**Prompt:**
Starting with the line that contains "Instruction: Click the", copy every remaining line of the data below exactly, the last one included.

--- Source material Enclosed Below ---

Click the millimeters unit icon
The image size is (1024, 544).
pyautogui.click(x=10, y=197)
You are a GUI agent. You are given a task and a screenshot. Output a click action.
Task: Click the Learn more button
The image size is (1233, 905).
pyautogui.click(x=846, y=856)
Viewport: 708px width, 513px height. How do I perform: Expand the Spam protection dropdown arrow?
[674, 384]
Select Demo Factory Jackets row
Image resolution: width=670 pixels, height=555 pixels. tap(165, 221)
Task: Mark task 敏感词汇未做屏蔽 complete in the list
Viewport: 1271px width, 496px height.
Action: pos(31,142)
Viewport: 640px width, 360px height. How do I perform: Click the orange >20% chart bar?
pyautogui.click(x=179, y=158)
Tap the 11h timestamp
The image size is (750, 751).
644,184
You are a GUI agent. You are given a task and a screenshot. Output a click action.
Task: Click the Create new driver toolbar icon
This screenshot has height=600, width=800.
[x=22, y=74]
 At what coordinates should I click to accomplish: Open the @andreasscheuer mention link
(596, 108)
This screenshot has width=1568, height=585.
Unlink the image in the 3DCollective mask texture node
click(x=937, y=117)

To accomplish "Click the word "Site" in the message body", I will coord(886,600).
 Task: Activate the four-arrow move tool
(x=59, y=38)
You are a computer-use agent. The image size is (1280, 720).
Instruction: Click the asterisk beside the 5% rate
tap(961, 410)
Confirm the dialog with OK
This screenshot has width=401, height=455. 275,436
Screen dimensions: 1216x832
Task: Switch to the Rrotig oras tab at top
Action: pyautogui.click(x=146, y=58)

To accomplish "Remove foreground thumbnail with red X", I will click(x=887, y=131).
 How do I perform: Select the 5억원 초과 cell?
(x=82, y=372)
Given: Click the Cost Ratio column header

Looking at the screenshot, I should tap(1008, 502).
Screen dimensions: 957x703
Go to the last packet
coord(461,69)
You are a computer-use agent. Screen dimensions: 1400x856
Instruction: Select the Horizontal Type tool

--- End of Enclosed Source material ---

**Written answer:**
Instruction: Click the asterisk beside the 5% rate
tap(961, 410)
Confirm the dialog with OK
This screenshot has width=401, height=455. 275,436
Screen dimensions: 1216x832
Task: Switch to the Rrotig oras tab at top
Action: pyautogui.click(x=146, y=58)

To accomplish "Remove foreground thumbnail with red X", I will click(x=887, y=131).
 How do I perform: Select the 5억원 초과 cell?
(x=82, y=372)
Given: Click the Cost Ratio column header

Looking at the screenshot, I should tap(1008, 502).
Screen dimensions: 957x703
Go to the last packet
coord(461,69)
You are a computer-use agent. Screen dimensions: 1400x856
Instruction: Select the Horizontal Type tool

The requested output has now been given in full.